Flow over Bicycle (MATLAB)

Aim: To calculate drag force against a cyclist using MATLAB

GOVERNING EQUATION :

                                               $F_D=\frac{1}{2}.\rho .A.v^2.c_d$

$F_D$: Drag force (N)

  $\rho$  : Density of fluid (air) ($\frac{kg}{m^3}$) 

  $A$  : Frontal area of cyclist and bicycle ($m^2$)

  $v$  : Velocity of the cyclist ($\frac{m}{s}$)

$c_d$ : Coefficient of drag

Drag force : A drag force is the resistance force caused by the motion of the body through a fluid, such as water or air. It acts opposite to the direction of the oncoming flow velocity. In this case the cyclist is experiencing a drag force as he is cycling against the wind.

OBJECTIVE :

1. To plot a graph between Velocity vs Drag force.
2. To plot a graph between Drag coefficient vs Drag force.

PROCEDURE :

1. PLOTTING VELOCITY vs DRAG FORCE

• It is better to start programming in MATLAB with these three commands as through these all the previous calculations is erased. 

1.  clear      : This command clear all the data stored in the workspace previously.
2.  close all : This command closes all the previous figures and plots.
3.  clc         : This command clears the command window.

•  Now, create all the variables required and assign appropriate value to it.

1.  c_d (coefficient of drag)  = 0.8
2.  A (frontal area)              = 0.1
3.  rho (density)                 = 1.2
4.  v (velocity)                    = range from 1 to 10

• Then write the formula through which drag force can be calculated. Use semicolon (;) to suppress unwanted results.

         drag_force = 0.5*rho*v.^2*A*c_d

• Now, use the plot command to plot a graph between velocity and drag force. If you want, mention the color and the style of the plotting line and also the pointer mark style.

  plot(v,drag_force,”r-*”)

• Now label the x-axis as "Velocity" using ‘xlabel’ command and y-axis as "Drag force" using ‘ylabel’ command.

  xlabel(“Velocity”)

  ylabel(“Drag force”)

• To enable the grid lines use ‘grid on’ command.

CODE :

% A program to calculate the drag force on a cyclist
clear 
close all
clc
% Inputs
% Drag coefficient
c_d = 0.8;

%Area m^2
A = 0.1;

%Density kg/m^3
rho = 1.2;

%Velocity m/s
v = (1:10)

%Drag force N
drag_force = 0.5*rho*v.^2*A*c_d

plot(v,drag_force,"r*-")
xlabel("Velocity")
ylabel('Drag force')
grid on

RESULTS:

PLOT :

     II. PLOTTING DRAG COEFFICIENT vs DRAG FORCE

• It is better to start programming in MATLAB with these three commands as through this all the previous calculations is erased.

1. clear      : This command clear all the data stored in the workspace previously.

2. close all : This command closes all the previous figures and plots.

3.  clc         : This command clears the command window.

• Now, create all the variables required and assign appropriate value to it.

1. A (frontal area) = 0.1

2. rho (density)    = 1.2

3. v (velocity)       = 10

4. For drag coefficient (c_d) we have different values according to the shape of the body.

• Then write the formula through which drag force can be calculated.
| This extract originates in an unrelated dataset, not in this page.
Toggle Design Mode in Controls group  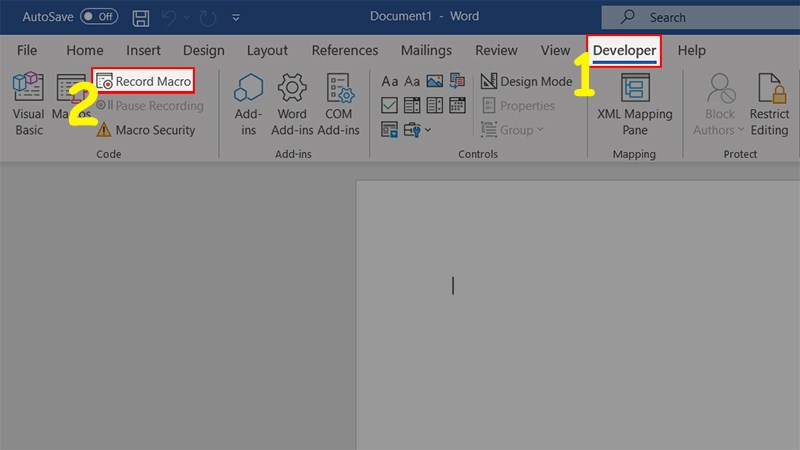pyautogui.click(x=526, y=82)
Use semicolon (;) to suppress unwanted results.

        drag_force = 0.5*rho*v.^2*A*c_d

• Now, use the plot command to plot a graph between drag coefficient and drag force. If you want mention the color and the style of the plotting line and also the pointer mark style.

  plot(c_d,drag_force,”b-*”)

• Now label the x-axis as "Drag coefficient" using ‘xlabel’ command and y-axis as "Drag force" using ‘ylabel’ command.
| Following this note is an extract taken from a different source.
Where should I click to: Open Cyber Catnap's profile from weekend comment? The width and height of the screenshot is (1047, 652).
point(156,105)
  xlabel(“Drag coefficient”)

  ylabel(“Drag force”) 

• To enable the grid lines use ‘grid on’ command.

CODE :

% A program to calculate the drag force on a cyclist
clear 
close all
clc
% Inputs
% Drag coefficients
c_d = [0.47 0.42 0.50 1.05 0.80 0.82 1.15 0.04 0.09]

%Area m^2
A = 0.1;

%Density kg/m^3
rho = 1.2;

%Velocity m/s
v = 10;

%Drag force N
drag_force = 0.5*rho*v.^2*A*c_d

plot(c_d,drag_force,"b*-")
xlabel("Drag coefficient")
ylabel('Drag force')
grid on

RESULTS :

PLOT :

CONCLUSION :

• From the plot between Velocity and Drag force, we can see that there is a non-linear relation in them, or in other words, if we increase the velocity two times, then the drag force is increased by four times.

• From the plot between Drag coefficient and Drag force, we can see that there is a linear relation in them, or in other words as the value of Drag coefficient decreases, the value of Drag force also decreases linearly.